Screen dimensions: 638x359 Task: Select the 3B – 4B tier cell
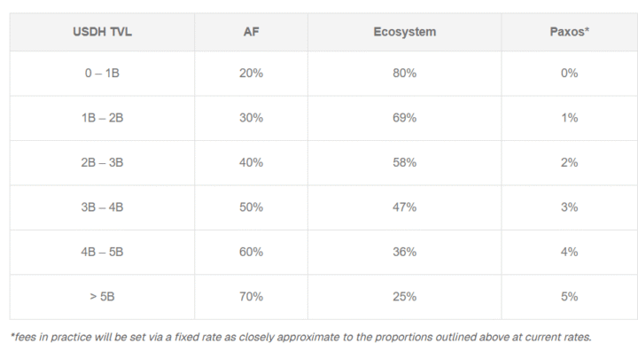(102, 207)
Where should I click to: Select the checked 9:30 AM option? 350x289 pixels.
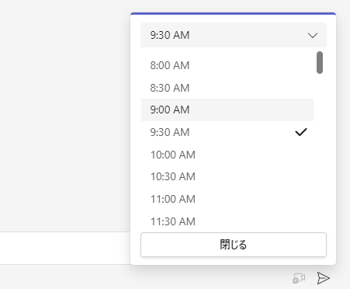tap(227, 132)
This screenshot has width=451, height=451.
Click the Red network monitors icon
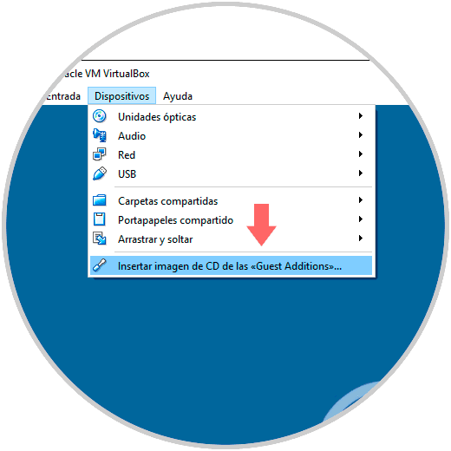click(x=99, y=154)
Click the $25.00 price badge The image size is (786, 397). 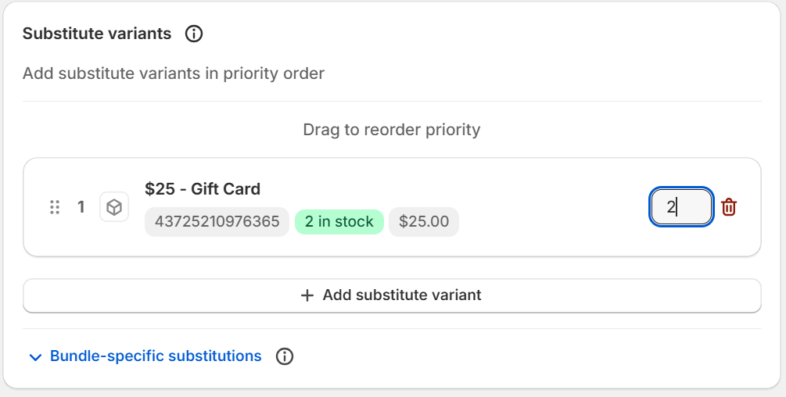pyautogui.click(x=424, y=222)
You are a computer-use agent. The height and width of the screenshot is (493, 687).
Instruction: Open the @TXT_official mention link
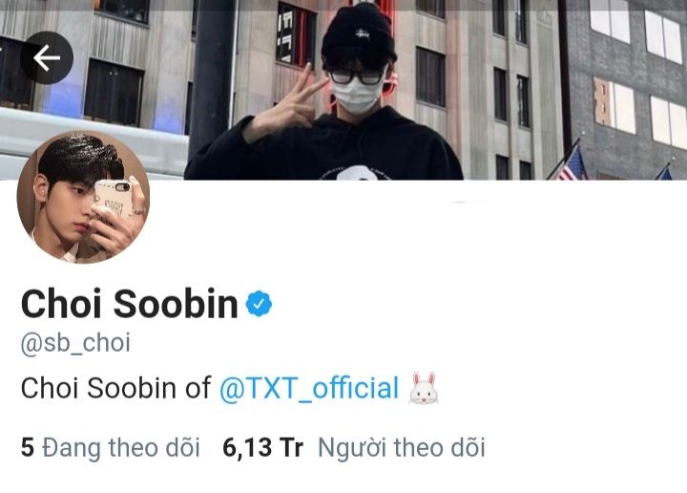pyautogui.click(x=309, y=389)
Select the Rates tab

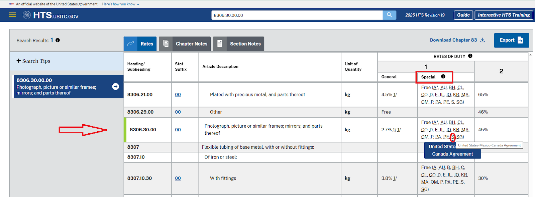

▸ **ACTIVITY**
Work out the number of lines in the entries above that hold the word "screenshot", giving the number without comment.

▸ **OUTPUT FOR THIS TASK**
2